## Start

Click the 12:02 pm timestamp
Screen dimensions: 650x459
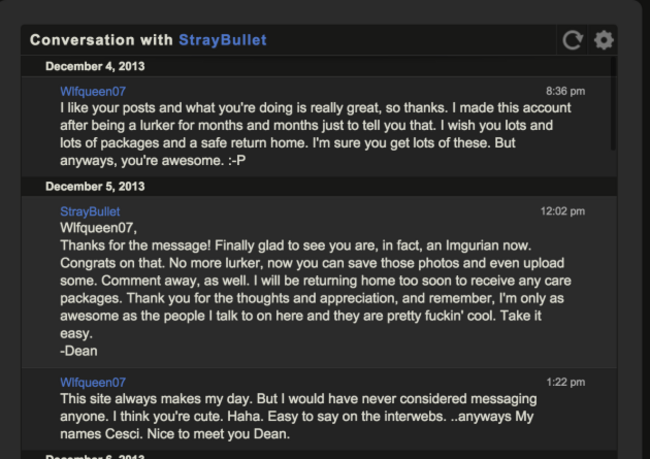[563, 211]
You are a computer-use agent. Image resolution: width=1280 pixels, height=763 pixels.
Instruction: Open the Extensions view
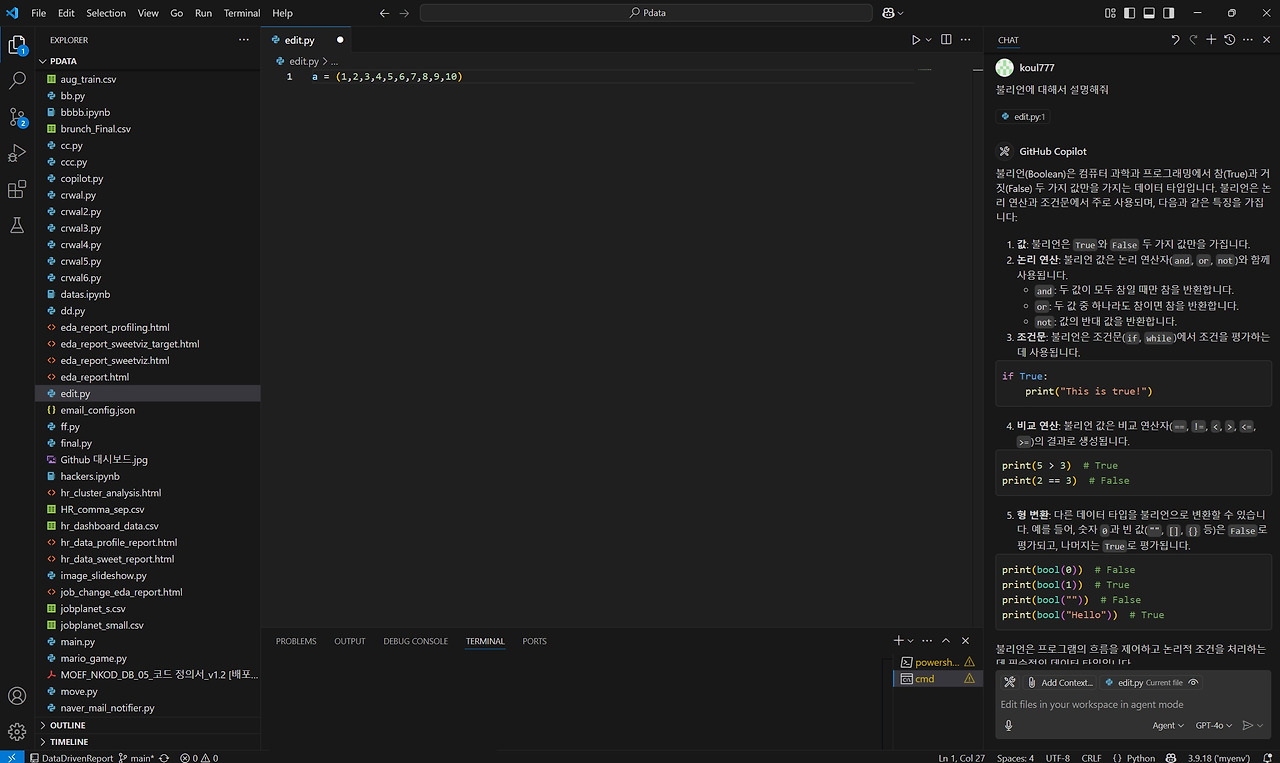(16, 189)
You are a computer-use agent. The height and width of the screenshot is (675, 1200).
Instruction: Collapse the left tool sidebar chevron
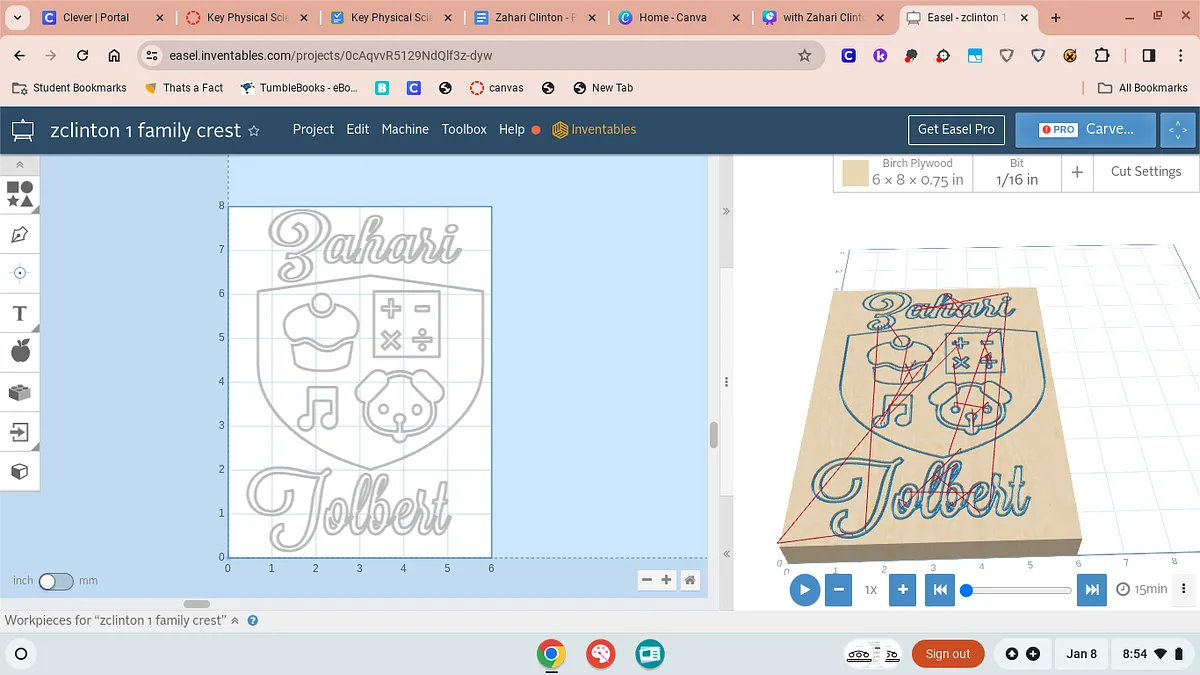tap(19, 164)
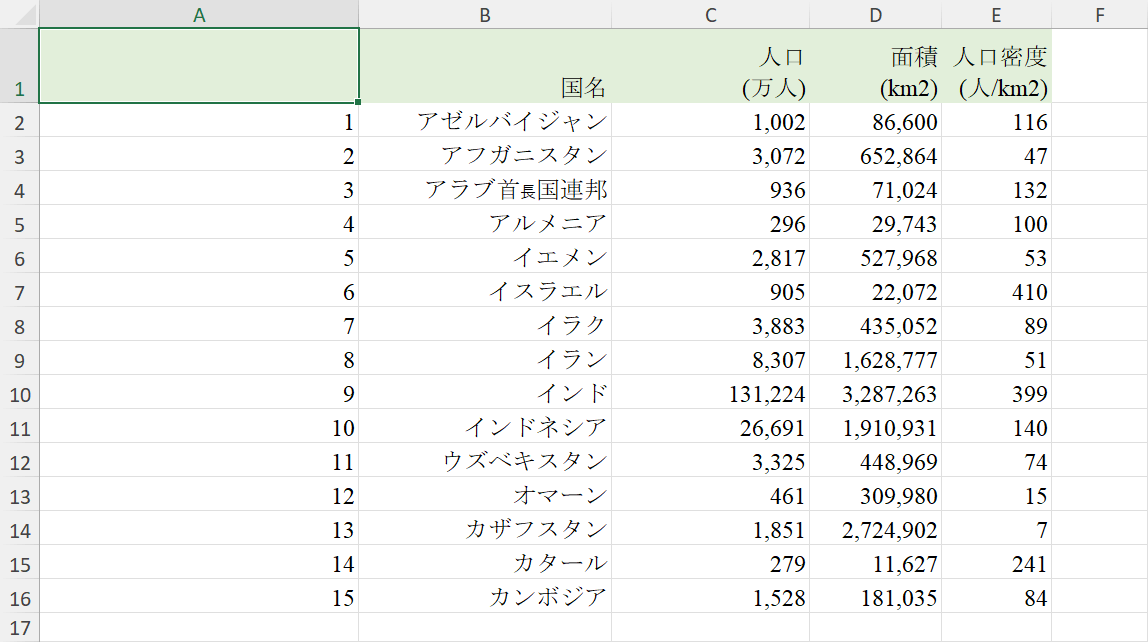Select row 17 header

coord(19,629)
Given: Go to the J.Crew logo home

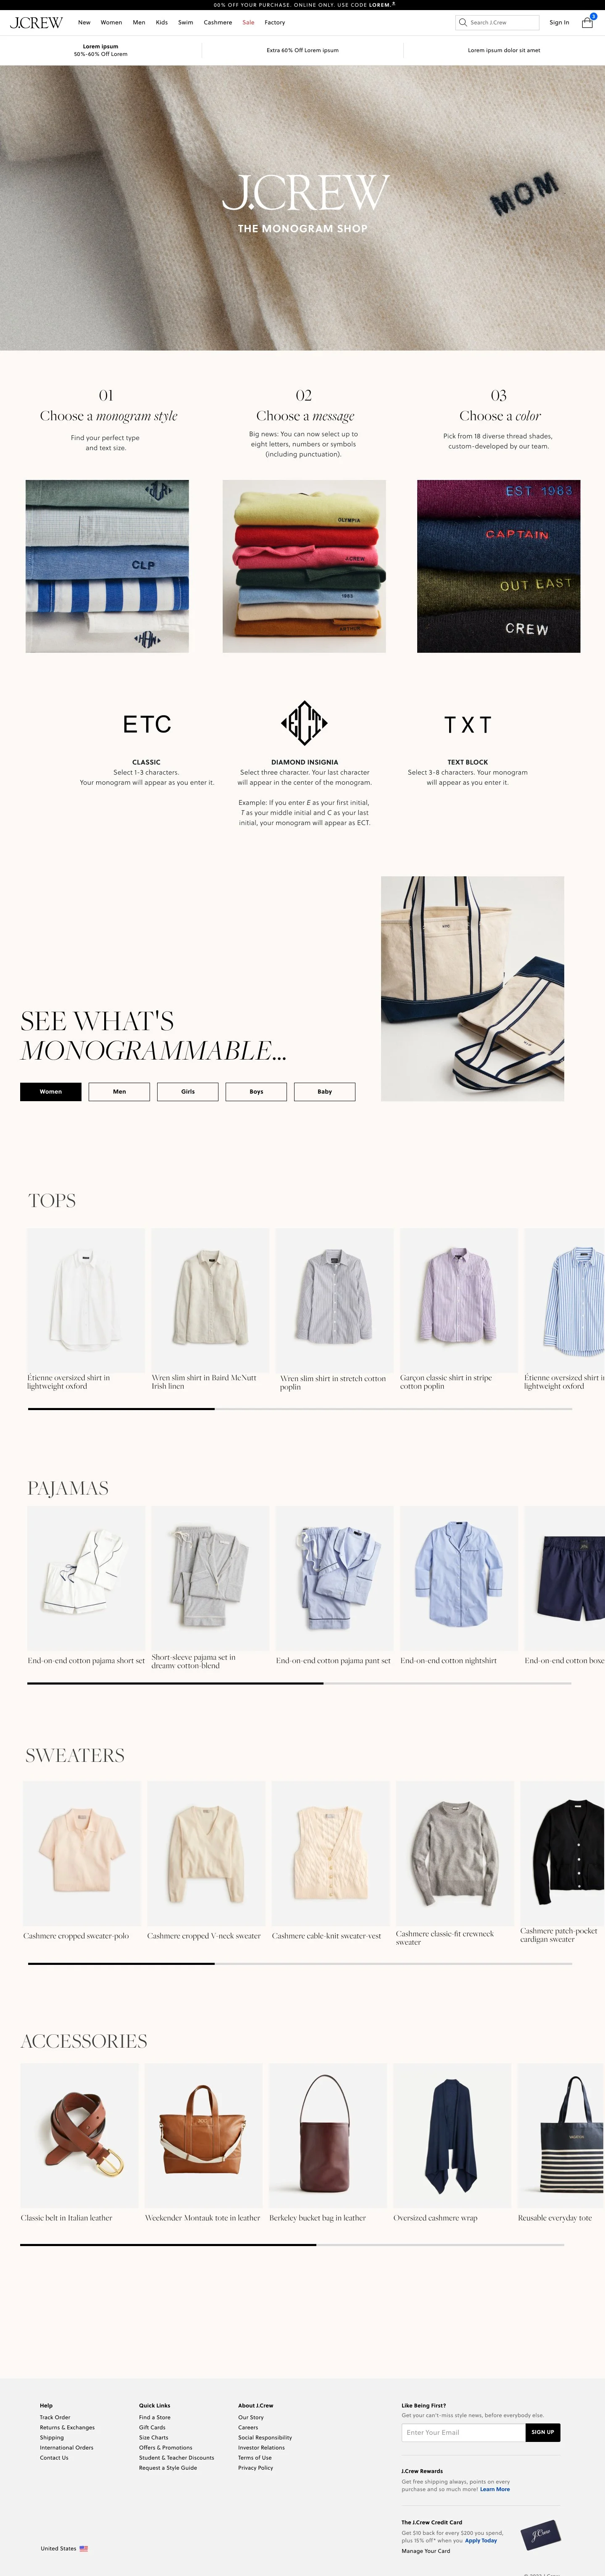Looking at the screenshot, I should pyautogui.click(x=36, y=22).
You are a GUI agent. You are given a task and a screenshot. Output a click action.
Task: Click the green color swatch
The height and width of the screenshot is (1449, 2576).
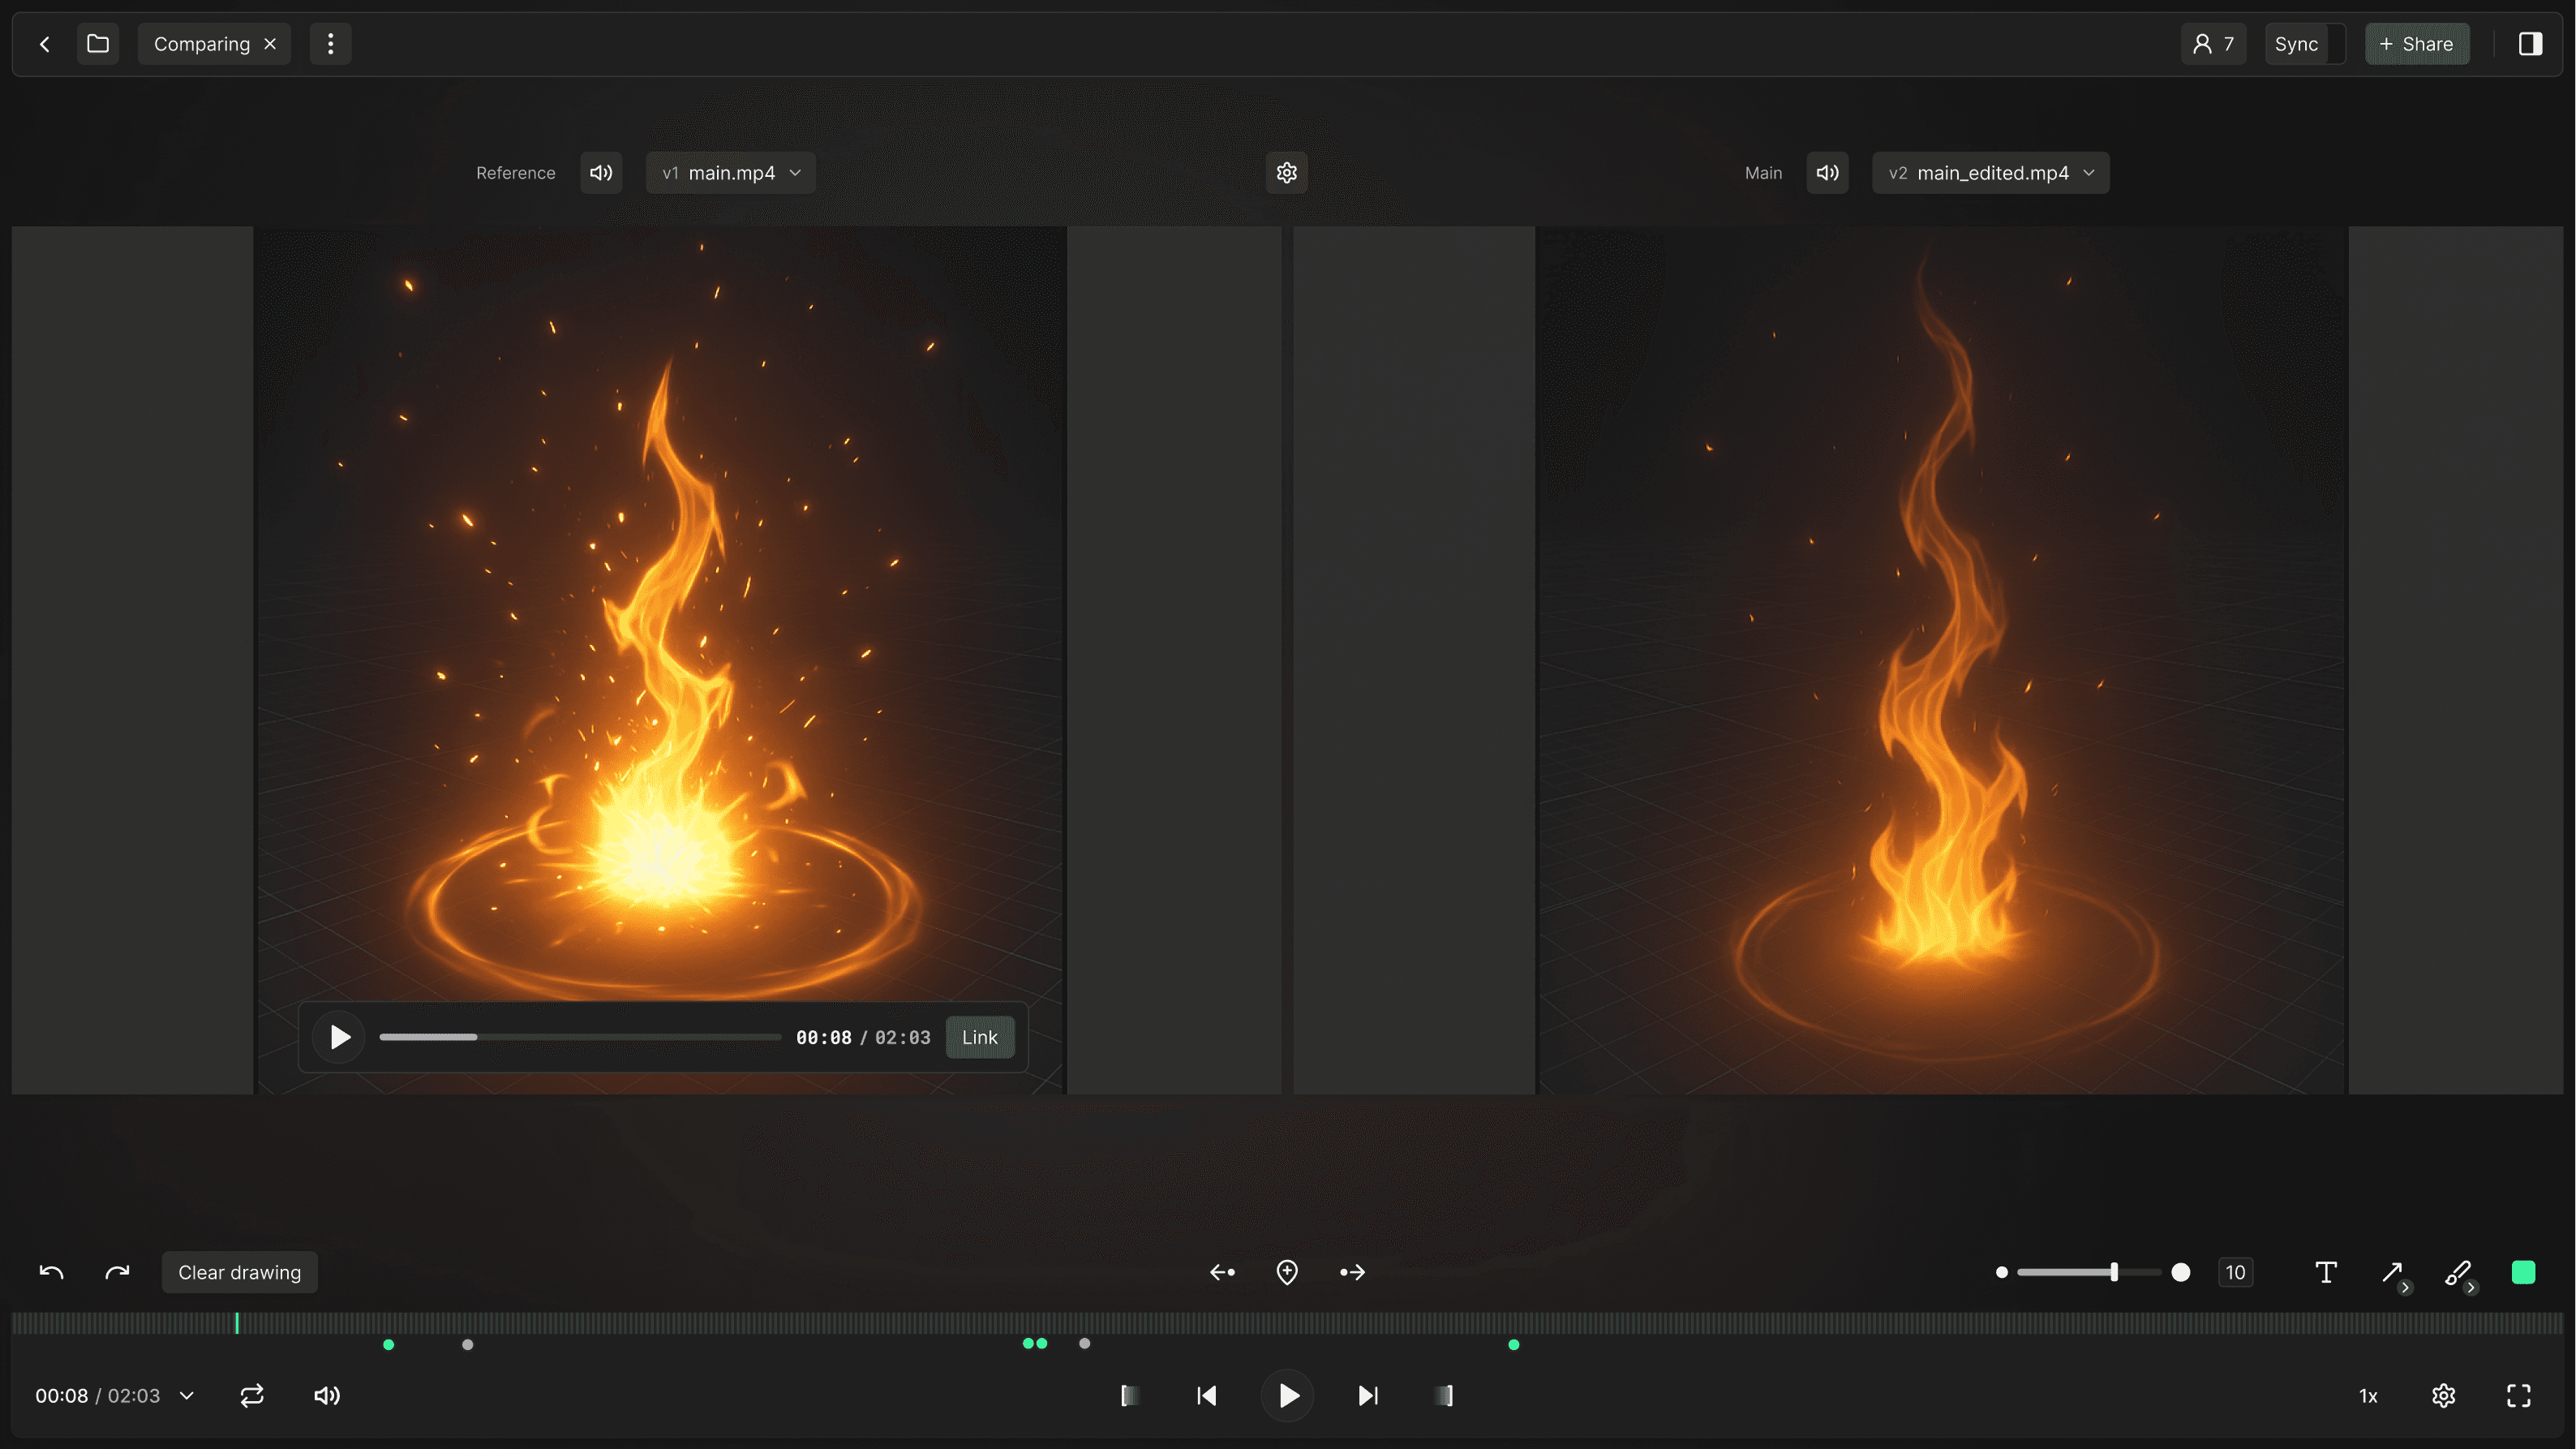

## End

Copy every item above line for line, leaving out the pictures.

=== FULL OUTPUT ===
Click the 12:02 pm timestamp
Screen dimensions: 650x459
[563, 211]
You are a computer-use agent. Image resolution: width=1280 pixels, height=763 pixels.
Instruction: Open the Extensions view
(16, 189)
You are a computer-use agent. The height and width of the screenshot is (675, 1200).
Instruction: Collapse the left tool sidebar chevron
tap(19, 164)
Select row 17 header

coord(19,629)
Given: Go to the J.Crew logo home

Looking at the screenshot, I should pyautogui.click(x=36, y=22).
You are a GUI agent. You are given a task and a screenshot. Output a click action.
Task: Click the green color swatch
The height and width of the screenshot is (1449, 2576).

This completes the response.